Four studies [15, 19, 22, 23] reported the postoperative radiographic evaluation, and due to the high heterogeneity (I2 = 95%), a random effects model was selected. There was no significant difference concerning the bone density by radiological analysis between the groups, with an SMD of 1.06% less bone density observed in the APCs added to osteoconductive materials compared with the osteoconductive materials alone (1.06%, 95% CI, -1.69% to 3.82%; p = 0.45). The details of each study can be found in Figure 7.

Figure 7

The bone density by radiological analysis.

3.3. Sensitivity Analysis

Sensitivity analyses were carried out by discarding one research every time to assess the impact of single research on the general outcomes. The overall stability of our results is shown in Table 3.

*Activity*.
Reproduce verbatim the part of the bone density passage starting with "The bone density by radiological analysis." and going on through "in Table 3.". The material after this point comes from a separate source.

[Stored data entries]
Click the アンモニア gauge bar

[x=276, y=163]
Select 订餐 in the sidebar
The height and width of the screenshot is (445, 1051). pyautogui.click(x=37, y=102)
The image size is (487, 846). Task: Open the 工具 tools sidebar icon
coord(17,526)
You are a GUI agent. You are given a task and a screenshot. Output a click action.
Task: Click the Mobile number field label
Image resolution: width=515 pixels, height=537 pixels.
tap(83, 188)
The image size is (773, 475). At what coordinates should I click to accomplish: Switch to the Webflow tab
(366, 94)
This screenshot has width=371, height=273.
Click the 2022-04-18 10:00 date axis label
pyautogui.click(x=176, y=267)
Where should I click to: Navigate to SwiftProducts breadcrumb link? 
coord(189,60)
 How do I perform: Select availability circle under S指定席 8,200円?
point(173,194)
---
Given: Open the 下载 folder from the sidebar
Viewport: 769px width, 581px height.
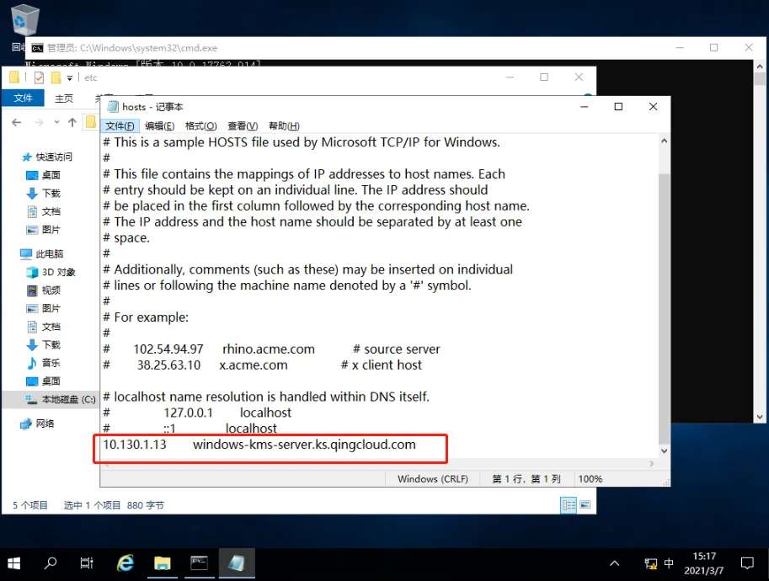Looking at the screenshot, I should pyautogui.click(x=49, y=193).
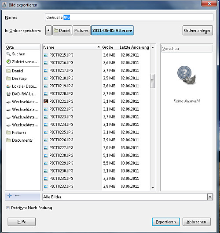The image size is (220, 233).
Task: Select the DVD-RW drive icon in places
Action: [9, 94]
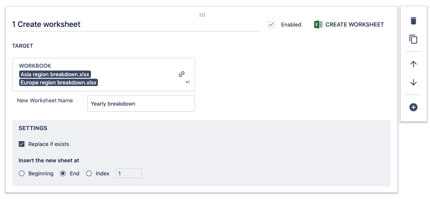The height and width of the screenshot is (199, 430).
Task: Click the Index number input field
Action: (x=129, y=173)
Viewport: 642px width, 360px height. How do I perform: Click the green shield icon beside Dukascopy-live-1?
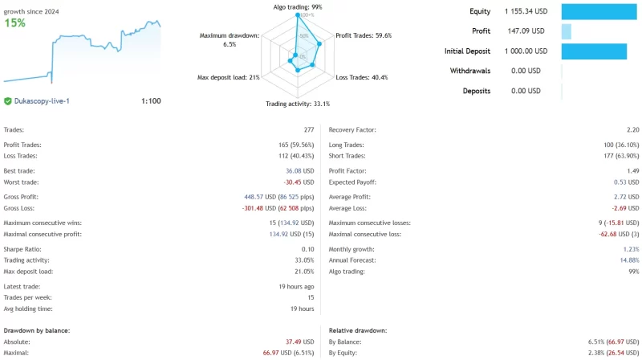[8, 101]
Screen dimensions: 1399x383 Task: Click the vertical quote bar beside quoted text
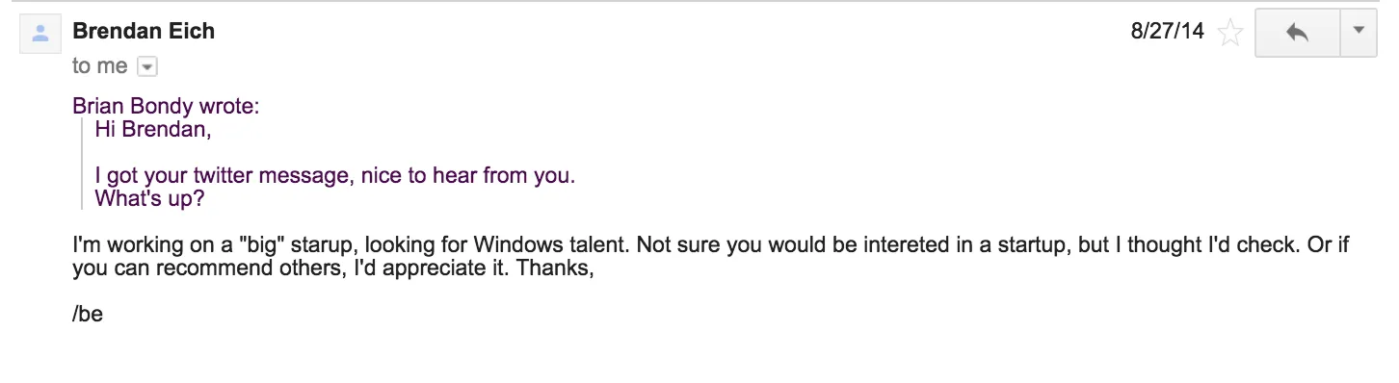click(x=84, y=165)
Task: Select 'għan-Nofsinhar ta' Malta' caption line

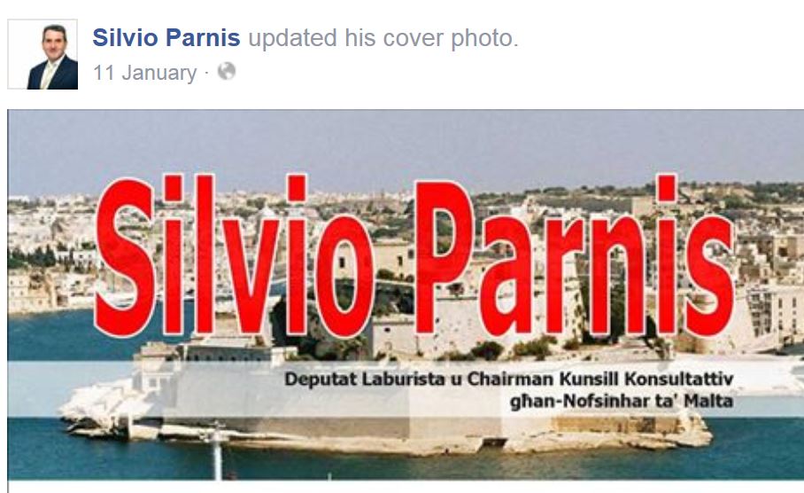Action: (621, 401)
==
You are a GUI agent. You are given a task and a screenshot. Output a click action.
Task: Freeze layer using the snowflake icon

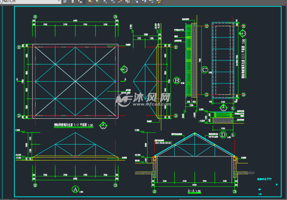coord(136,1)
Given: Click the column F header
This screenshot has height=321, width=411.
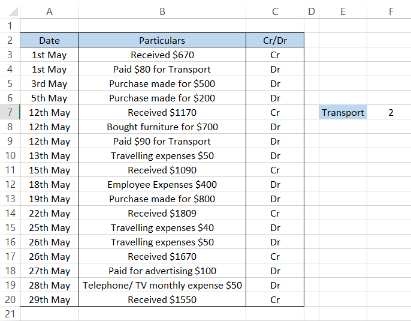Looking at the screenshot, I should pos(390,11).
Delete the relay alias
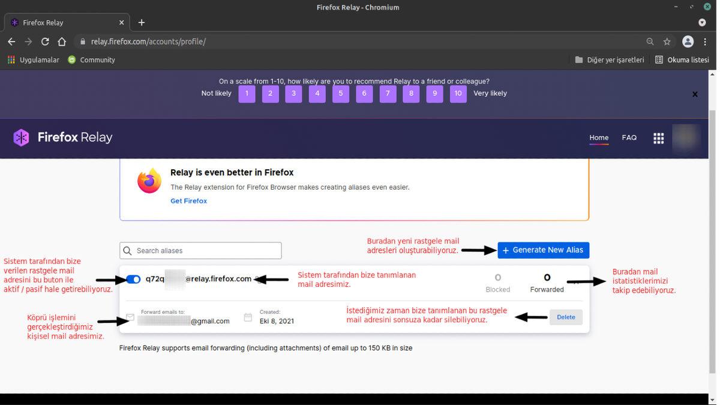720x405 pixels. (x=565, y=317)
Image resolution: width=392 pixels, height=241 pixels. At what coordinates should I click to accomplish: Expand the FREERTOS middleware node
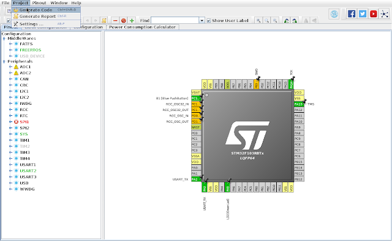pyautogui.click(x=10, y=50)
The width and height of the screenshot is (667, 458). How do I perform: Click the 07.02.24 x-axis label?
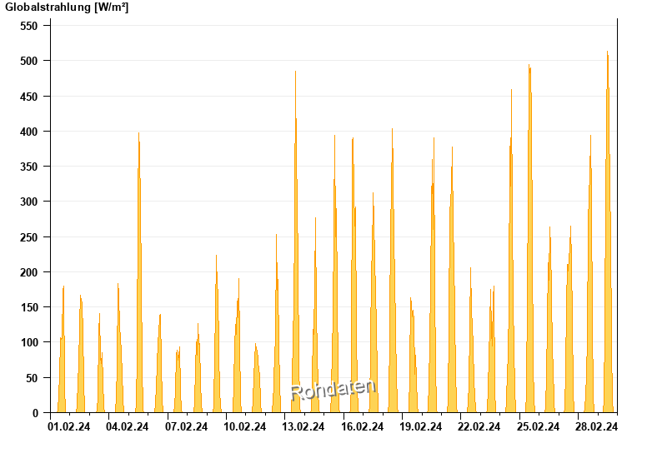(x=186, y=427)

*Response area*.
The bone density by radiological analysis.

3.3. Sensitivity Analysis

Sensitivity analyses were carried out by discarding one research every time to assess the impact of single research on the general outcomes. The overall stability of our results is shown in Table 3.